Hitting bottom—the point at which the addict realizes they can’t go on —is similar to the principle of maximum entropy (aka MaxEnt). At a certain point, every energetic system —be it a substance-addicted human, a civilization, or a galaxy —reaches a point where it becomes too complex (entropic) to go on. When a system reaches that point, it begins its unstoppable path towards collapse, decay, and death. Peak entropy is the top of the wave, just before that wave folds over and crashes. Waves can be forestalled and buffered, but never eliminated.
Treated as an energetic system, global industrialized civilization is hitting a MaxEnt event. Reliable modeling for this peak and its subsequent decline—much of which is well underway—have been known since at least 1972.
Yesterday’s graphic (above) illustrates the mess that is American life—one that is driving complexity, entropy, and personal and planetary systems’ collapse. This new model for human living counters historical ones, where life centered on a contained area with housing, schools, churches, sweat lodges, and other amenities—usually near natural resources like water and arable land. These small, multipurpose settlements simplified resource distribution, maximized protection, and kept life within walking distance. By limiting system’s (settlement) growth and being energetically conservative, these older formations experienced less entropy, and many enjoy long life-cycles.
Americans flip this. Every home is its own center! Non-home activity is primarily located in dispersed locations within an hour’s drive of one’s home; this activity is housed in single-purpose commercial properties and zones populated by multinational-corporation-owned employment centers and amenities (i.e. office parks and malls).
This societal entropy has a name: suburbia. The planet has been tossing wildfires, heat-waves, droughts, and economic collapse at them, but America gonna America.

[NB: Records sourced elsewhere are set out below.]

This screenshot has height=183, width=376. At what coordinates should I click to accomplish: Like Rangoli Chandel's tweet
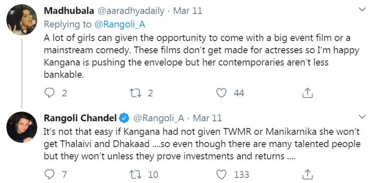pyautogui.click(x=221, y=174)
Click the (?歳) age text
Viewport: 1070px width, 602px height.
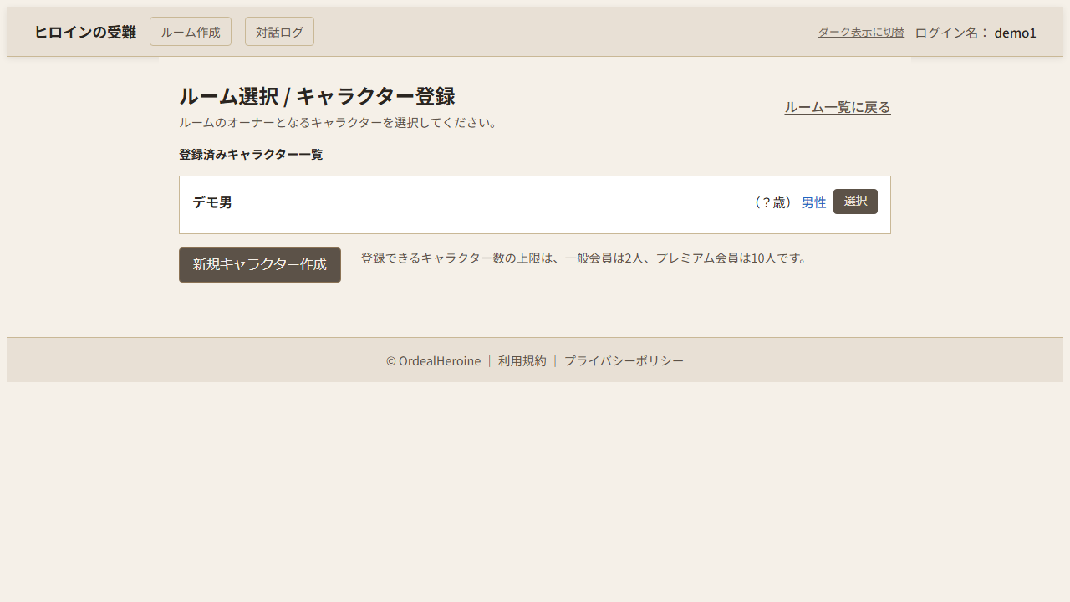pos(772,202)
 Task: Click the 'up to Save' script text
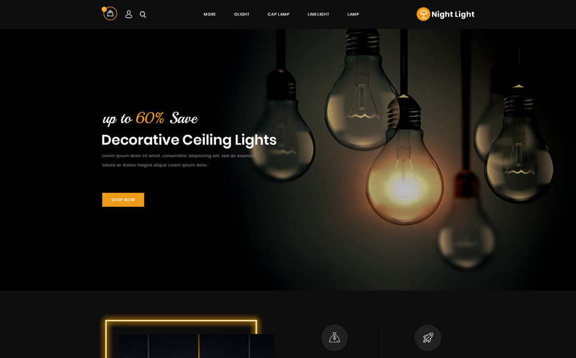[150, 118]
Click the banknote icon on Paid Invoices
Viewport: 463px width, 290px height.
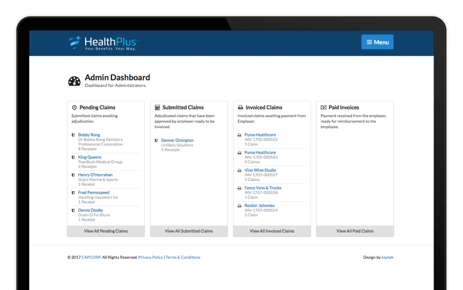tap(323, 107)
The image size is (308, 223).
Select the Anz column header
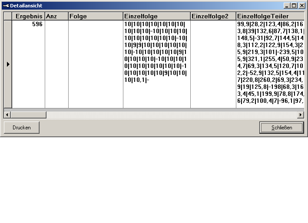tap(56, 16)
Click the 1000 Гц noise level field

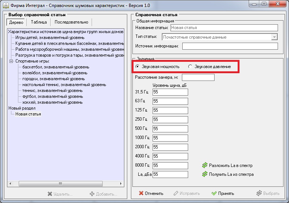(170, 138)
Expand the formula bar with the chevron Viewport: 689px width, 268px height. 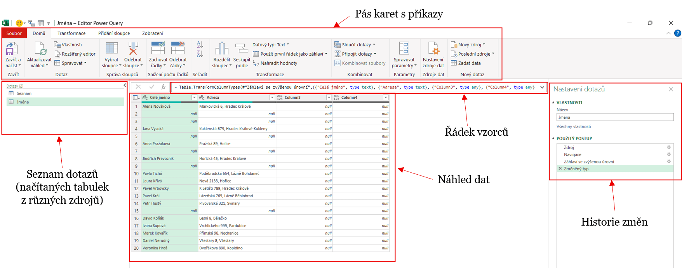tap(542, 88)
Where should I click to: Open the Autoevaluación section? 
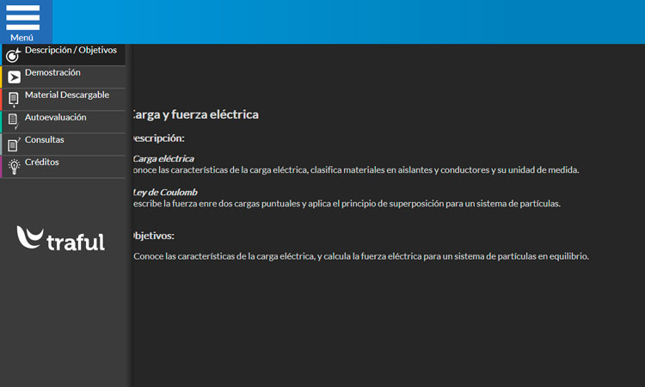click(56, 118)
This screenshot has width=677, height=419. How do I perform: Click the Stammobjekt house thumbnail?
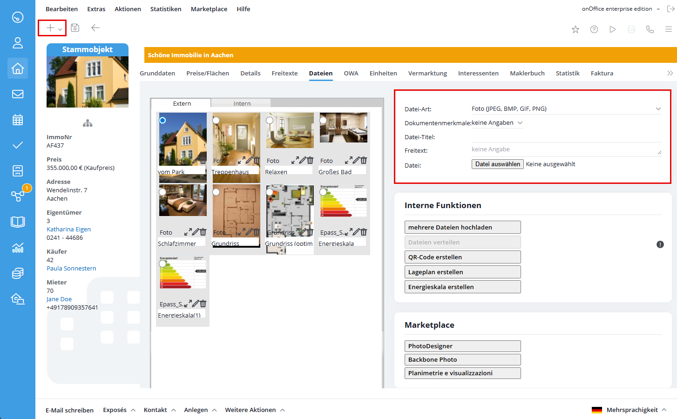[88, 82]
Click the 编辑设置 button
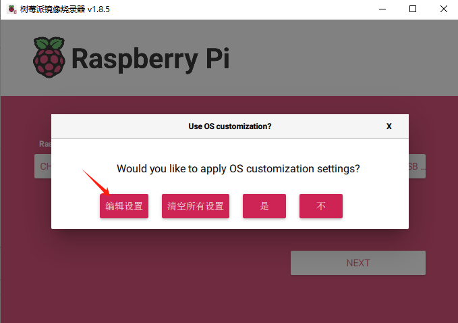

In coming posts, I will explain how the work-from-home shift presents an opportunity to start counteracting the structural stressors of entropic American life.
This is so brilliant I really have no response.
Great extended analogy. Another physics-related way to think of an inherently destabilized system nearing dissolution, such as an addict or locus of suburban shit-sprawl like Atlanta, is to imagine a vibrating string experiencing a greater and greater transvese amplitude thanks to additive external forces. Unless the mechanial system on which this wave is mapped is almost infinitely elastic, it will break under shear or other stresses. This model could explain a lot of the apparent civic bonanzas that later prove harbingers of blight, increased crime, citizen resentment, etc.